Muhammad Aslam, pedagang angkringan penggugat Presiden Joko Widodo mengkibarkan bendera putih di atas gerobaknya. Semenjak dibatasi oleh kebijakan PPKM darurat, Ia mengaku paling banyak hanya bisa menjual sembilan bungkus nasi setiap harinya.
Aslam berjualan angkringan di kawasan Kebon Jeruk, Jakarta Barat. Ia baru bisa membuka lapak dagangannya mulai jam enam sore. Namun karena aturan PPKM sejak tanggal 3 Juni hingga 20 Juli lalu, ia hanya bisa berjualan jam 8 malam, atau hanya sekitar dua jam.
Alhasil, pendapatannya menurun drastis."Maksimal hanya sembilan bungkus," kata pria berusia 29 tahun ini.

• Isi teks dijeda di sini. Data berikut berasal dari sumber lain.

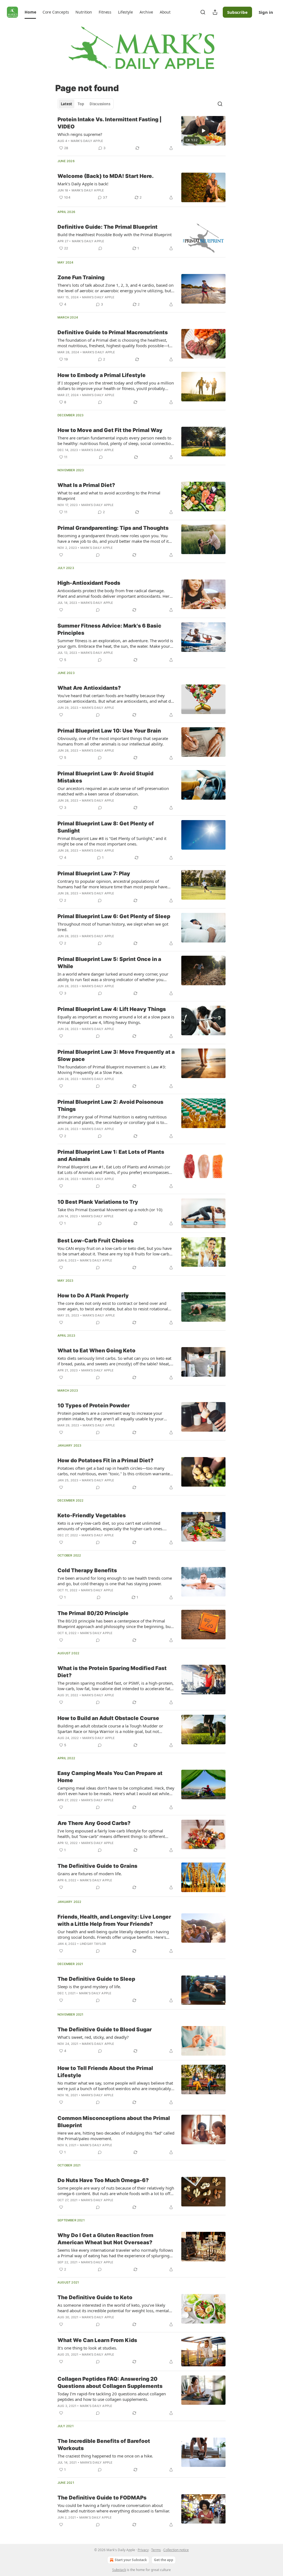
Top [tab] (81, 103)
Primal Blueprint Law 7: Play (93, 873)
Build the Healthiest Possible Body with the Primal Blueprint (114, 234)
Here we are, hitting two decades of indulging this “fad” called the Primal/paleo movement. (115, 2135)
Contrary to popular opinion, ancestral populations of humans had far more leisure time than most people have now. (112, 883)
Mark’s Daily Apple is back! (82, 183)
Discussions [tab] (100, 103)
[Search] (202, 12)
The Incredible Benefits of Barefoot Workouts (103, 2444)
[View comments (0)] (100, 248)
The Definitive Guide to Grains (97, 1866)
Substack (119, 2569)
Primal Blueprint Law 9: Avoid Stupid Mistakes (105, 777)
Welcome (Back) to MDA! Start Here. (105, 176)
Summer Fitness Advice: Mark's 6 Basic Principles (109, 629)
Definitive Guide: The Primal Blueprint (107, 227)
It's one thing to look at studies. (87, 2348)
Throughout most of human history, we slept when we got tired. (112, 926)
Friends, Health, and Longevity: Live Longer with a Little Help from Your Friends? (114, 1920)
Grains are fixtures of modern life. (89, 1873)
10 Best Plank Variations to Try (97, 1202)
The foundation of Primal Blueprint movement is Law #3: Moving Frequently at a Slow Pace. (111, 1069)
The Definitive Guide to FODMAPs (101, 2498)
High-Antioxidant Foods (88, 583)
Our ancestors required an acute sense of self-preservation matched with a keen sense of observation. (113, 791)
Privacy (143, 2550)
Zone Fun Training (80, 277)
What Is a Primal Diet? (86, 485)
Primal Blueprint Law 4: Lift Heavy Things (111, 1009)
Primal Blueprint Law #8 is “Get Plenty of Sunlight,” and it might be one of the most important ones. (111, 841)
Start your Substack (131, 2559)
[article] (141, 134)
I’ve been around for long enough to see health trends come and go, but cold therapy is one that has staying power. (114, 1580)
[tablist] (85, 103)
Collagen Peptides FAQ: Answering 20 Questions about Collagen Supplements (110, 2382)
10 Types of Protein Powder (93, 1405)
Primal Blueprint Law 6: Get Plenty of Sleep (113, 916)
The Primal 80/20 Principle (93, 1613)
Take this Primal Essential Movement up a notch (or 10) (110, 1209)
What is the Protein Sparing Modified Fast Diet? (112, 1672)
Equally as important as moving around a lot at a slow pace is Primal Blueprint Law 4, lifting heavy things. (115, 1019)
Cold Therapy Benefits (87, 1570)
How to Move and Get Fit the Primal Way (110, 430)
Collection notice (176, 2550)
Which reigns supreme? (79, 134)
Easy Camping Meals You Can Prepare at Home (110, 1777)
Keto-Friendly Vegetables (91, 1515)
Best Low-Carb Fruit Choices (95, 1240)
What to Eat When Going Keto (96, 1350)
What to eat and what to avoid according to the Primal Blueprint (108, 495)
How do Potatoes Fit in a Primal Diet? (105, 1460)
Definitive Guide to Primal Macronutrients (112, 332)
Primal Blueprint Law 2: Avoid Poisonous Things (110, 1105)
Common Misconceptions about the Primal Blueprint (113, 2122)
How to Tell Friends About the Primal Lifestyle (105, 2072)
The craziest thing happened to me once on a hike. (105, 2456)
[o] (203, 130)
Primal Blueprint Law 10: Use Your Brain (109, 731)
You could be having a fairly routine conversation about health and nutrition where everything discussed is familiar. (113, 2508)
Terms (156, 2550)
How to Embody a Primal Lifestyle (101, 375)
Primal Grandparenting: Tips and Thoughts (113, 528)
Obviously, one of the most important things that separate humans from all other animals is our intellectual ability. (112, 741)
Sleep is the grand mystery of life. (89, 1986)
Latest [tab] (66, 103)
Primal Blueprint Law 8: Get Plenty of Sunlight (105, 827)
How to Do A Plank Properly (93, 1295)
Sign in (266, 12)
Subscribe (237, 12)
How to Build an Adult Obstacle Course (108, 1718)
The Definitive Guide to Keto (94, 2297)
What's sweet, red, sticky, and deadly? (93, 2037)
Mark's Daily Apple (87, 141)
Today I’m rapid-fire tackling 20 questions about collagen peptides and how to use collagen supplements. (111, 2396)
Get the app (163, 2559)
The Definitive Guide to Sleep (96, 1979)
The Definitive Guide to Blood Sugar (104, 2029)
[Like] (61, 555)
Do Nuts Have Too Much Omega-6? (103, 2180)
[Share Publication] (215, 12)
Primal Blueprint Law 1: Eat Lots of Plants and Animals (110, 1155)
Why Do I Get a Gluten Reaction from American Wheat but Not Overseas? (105, 2239)
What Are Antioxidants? (89, 688)
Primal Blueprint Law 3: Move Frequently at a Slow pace (116, 1055)
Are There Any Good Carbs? (93, 1823)
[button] (30, 12)
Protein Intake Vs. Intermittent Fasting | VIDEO (109, 123)
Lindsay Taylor (93, 1944)
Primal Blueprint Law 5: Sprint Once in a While (109, 963)
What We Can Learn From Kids (97, 2340)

Meski kini pemerintah telah melonggarkan kebijakan, yakni jam buka yang lebih panjang dan selepas jam 8 malam hanya boleh "take away" atau bawa pulang, namun bagi usaha angkringan kebijakan ini tak berpengaruh besar.
Sebab, usaha angkringan Aslan menyewa tempat di bengkel mobil yang beroperasi siang hari, sehingga ia hanya bisa berjualan di sore hingga malam hari. Selain itu, angkringan merupakan makanan ringan yang biasa dimakan di tempat.
Sebelum berdagang angkringan, Aslam merupakan pegawai di sebuah event organizer. Namun tempat ia bekerja bangkrut akibat pandemi COVID-19. Demi bertahan hidup dan menafkahi keluarganya, ia pun memutar otak hingga akhirnya alih profesi sebagai pedagang angkringan.
"Sejak pandemi, akhirnya ga ada even, selama 6 bulan menganggur. Akhirnya saya punya motor saya jual buat buka usaha. Sempat jualan seafood, lima bulan trus tutup. Lalu cari modal buat angkringan, akhirnya saya jualan angkringan, sudah jalan lima bulan," kata Aslan.
Setelah berdiskusi dengan teman-temannya, Aslam pun memberanikan diri untuk mengajukan gugatan ke pengadilan tata usaha negara atas kebijakan PPKM.
"Gugata sudah kita masukkan. Sidang nanti tanggal 18 agustus jam 10 pagi," kata kuasa hukum Aslan, Viktor Tandiasa.